## Source document
To understand the multimodal system, first, the face and palmprint unimodal systems are described in detail. In both the unimodal systems, the same type of architecture is used. A block diagram for the unimodal system is shown in Fig. 2. For the unimodal system, a biometric image of size \(50 \times 50\) is taken. The features of the biometric image are then extracted using the Gabor–Wigner transform. As explained earlier, GWT is the combination of Gabor transform and the Wigner distribution function. To perform the Gabor transform, a Gaussian window of size \(10 \times 10\) is used. A feature vector of dimension \(62,500 = 25 \times 50 \times 50\) is obtained. For the Wigner distribution, a window of size twenty-five is chosen and a combined feature vector of dimension \(62,500 = 25 \times 50 \times 50\) is obtained. The Gabor–Wigner feature vectors are obtained using Eqs. 811. The obtained feature vector is of dimension \(62,500 \times 1\). To reduce the dimension of the GWT feature vector, a binary PSO is used to select the dominant features from the feature vector. Using the PSO, there is a reduction in the dimension of the feature vector. The obtained feature vectors are then stored. In the verification process, the feature vector of test images is matched with the feature vector of the reference images.

Fig. 2
figure 2

Block diagram of a unimodal system

5.2 Multimodal system based on feature-level fusion

In the proposed multimodal biometrics system, the two biometrics of a single user are integrated at the feature level. To design the system, in the enrolment process, the system is first trained with the training data base. The entire algorithm involves two stages, the enrolment and the verification processes which are further described in detail.

5.2.1 Enrolment process

In the enrolment process, 300 (\(2 \times 150\)) face images and 300 (\(2 \times 150\)) palmprint images of a user are used to train the system. Out of the three hundred images, one-fifty images from each biometrics are selected as the reference images and the other one-fifty images are used for matching. The feature vectors from both the biometrics are extracted using the GWT similar to unimodal systems. The obtained feature vectors of both the biometrics are combined using the following equation:

$$Multimodal \,Feature = \alpha \times Face + i\beta \times Palmprint$$
(16)

where α and β are the weight factors for the face and palmprint feature vectors, respectively. The sum of the weight factors is always unity because it shows the contribution of each of the biometrics to the total score. The PSO is then used to select the dominant features from the obtained combined feature vector. The block diagram for this technique is shown in Fig. 3. An extensive study has been carried out to find out the values of the weight factors. The weight factor can be calculated by different means [38, 39]. In the present paper, the weight factors are varied in such a way that their sum gives unity and for each value of the weight factor the performance of the system is evaluated and finally the values of weight factors are fixed for which the system performs the best. The obtained weight factors are then used for verification. The obtained multimodal feature vector is binarized and stored as the reference feature vector for further verification.

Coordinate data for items
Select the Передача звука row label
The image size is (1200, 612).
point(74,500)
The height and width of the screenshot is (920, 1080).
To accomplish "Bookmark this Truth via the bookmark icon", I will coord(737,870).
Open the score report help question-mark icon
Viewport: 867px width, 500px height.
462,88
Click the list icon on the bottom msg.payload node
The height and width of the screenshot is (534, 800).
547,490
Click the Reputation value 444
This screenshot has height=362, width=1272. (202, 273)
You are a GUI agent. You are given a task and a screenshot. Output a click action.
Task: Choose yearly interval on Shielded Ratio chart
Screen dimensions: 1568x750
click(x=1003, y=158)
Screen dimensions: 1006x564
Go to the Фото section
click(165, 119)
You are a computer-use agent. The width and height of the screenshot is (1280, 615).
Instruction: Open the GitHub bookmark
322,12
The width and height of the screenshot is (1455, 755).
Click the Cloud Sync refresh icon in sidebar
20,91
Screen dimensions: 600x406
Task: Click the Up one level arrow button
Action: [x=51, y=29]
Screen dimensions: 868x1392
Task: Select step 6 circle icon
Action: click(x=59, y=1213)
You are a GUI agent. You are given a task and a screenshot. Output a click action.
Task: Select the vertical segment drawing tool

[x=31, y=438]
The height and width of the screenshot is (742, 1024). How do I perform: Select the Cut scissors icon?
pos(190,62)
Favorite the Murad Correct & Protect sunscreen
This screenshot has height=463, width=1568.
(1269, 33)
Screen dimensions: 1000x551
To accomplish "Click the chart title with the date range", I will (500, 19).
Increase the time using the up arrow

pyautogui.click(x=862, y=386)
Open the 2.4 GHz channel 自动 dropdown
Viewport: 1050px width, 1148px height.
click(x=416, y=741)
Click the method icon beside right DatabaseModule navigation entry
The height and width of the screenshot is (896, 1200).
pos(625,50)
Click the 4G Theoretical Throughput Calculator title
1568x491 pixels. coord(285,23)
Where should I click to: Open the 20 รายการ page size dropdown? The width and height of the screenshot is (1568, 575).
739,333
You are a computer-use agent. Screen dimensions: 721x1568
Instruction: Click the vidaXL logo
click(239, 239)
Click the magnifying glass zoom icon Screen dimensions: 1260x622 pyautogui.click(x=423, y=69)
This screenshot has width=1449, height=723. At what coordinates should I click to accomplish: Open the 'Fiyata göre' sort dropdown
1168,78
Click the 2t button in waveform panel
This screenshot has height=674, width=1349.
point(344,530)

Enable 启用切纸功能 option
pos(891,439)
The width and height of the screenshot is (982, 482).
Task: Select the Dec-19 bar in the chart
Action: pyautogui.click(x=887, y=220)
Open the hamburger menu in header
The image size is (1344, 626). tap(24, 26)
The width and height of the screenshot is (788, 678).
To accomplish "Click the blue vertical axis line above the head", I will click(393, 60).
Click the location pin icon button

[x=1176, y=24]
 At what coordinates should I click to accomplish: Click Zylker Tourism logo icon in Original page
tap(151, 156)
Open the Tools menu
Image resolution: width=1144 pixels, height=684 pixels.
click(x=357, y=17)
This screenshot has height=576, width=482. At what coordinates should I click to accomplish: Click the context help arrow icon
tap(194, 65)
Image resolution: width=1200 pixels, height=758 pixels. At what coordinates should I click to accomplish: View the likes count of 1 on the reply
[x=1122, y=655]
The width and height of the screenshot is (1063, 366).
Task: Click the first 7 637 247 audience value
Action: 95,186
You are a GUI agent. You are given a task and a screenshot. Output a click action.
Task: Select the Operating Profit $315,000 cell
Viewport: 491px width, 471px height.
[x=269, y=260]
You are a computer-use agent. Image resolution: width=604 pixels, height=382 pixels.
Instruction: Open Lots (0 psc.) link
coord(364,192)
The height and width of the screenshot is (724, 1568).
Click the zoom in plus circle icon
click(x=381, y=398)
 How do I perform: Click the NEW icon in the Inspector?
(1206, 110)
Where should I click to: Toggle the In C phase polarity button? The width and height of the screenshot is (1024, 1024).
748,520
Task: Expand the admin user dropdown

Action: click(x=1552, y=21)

## What needs to be done
Answer these questions using the biometrics text:
(a) What size of Gaussian window is used to perform the Gabor transform?
(b) How many face images of a user are used to train the system in the enrolment process?
(c) What must the sum of the weight factors α and β always equal?

## Solution to this task
(a) 10 × 10
(b) 300
(c) Unity